### Data extract
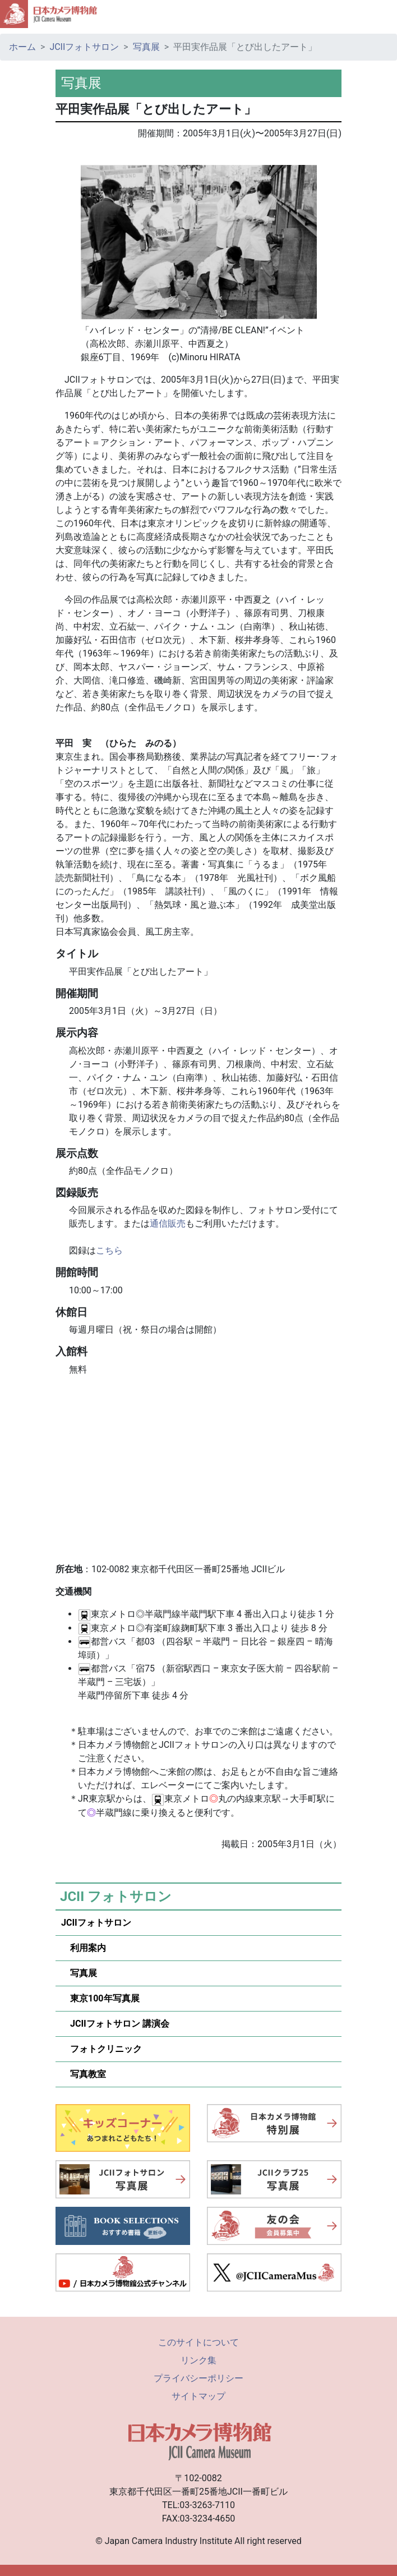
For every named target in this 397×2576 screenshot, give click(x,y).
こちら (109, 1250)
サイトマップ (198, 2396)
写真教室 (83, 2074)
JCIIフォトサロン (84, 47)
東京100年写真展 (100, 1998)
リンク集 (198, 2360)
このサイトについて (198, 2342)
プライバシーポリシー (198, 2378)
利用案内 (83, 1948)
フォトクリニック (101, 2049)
--
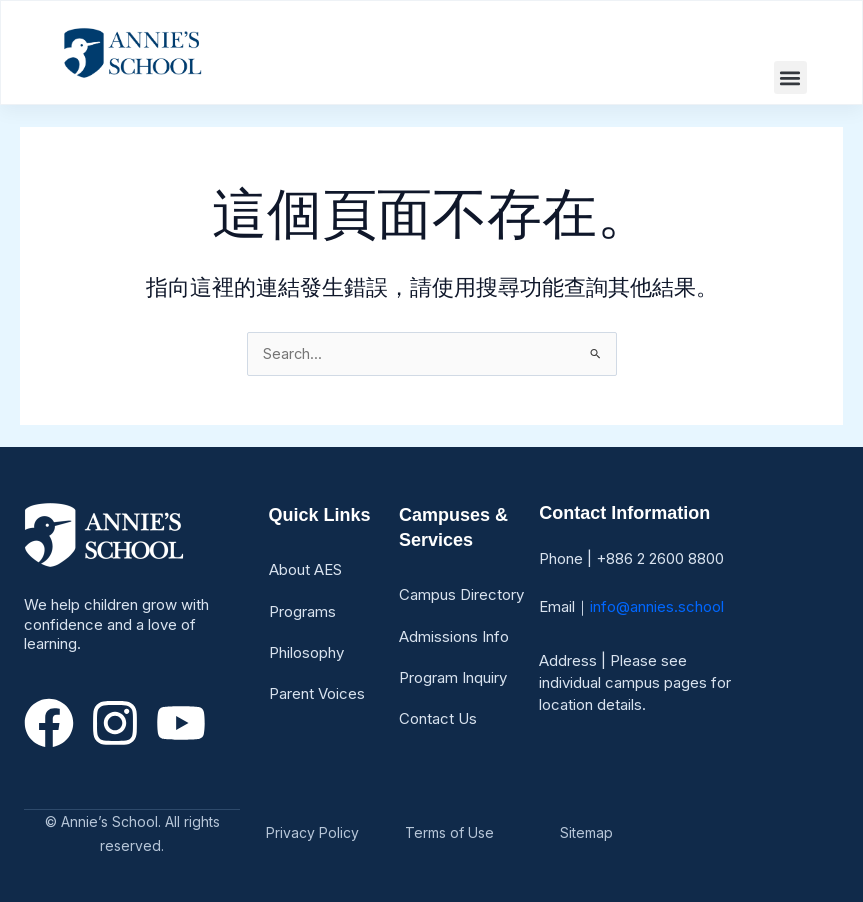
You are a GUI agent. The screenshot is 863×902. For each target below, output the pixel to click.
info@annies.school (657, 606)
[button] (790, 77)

### Task to complete
Copy the lines between the line containing "For every named" and the line containing "利用案内 (83, 1948)", inclusive, without changing a character.

### Output below
For every named target in this 397×2576 screenshot, give click(x,y).
こちら (109, 1250)
サイトマップ (198, 2396)
写真教室 (83, 2074)
JCIIフォトサロン (84, 47)
東京100年写真展 (100, 1998)
リンク集 (198, 2360)
このサイトについて (198, 2342)
プライバシーポリシー (198, 2378)
利用案内 (83, 1948)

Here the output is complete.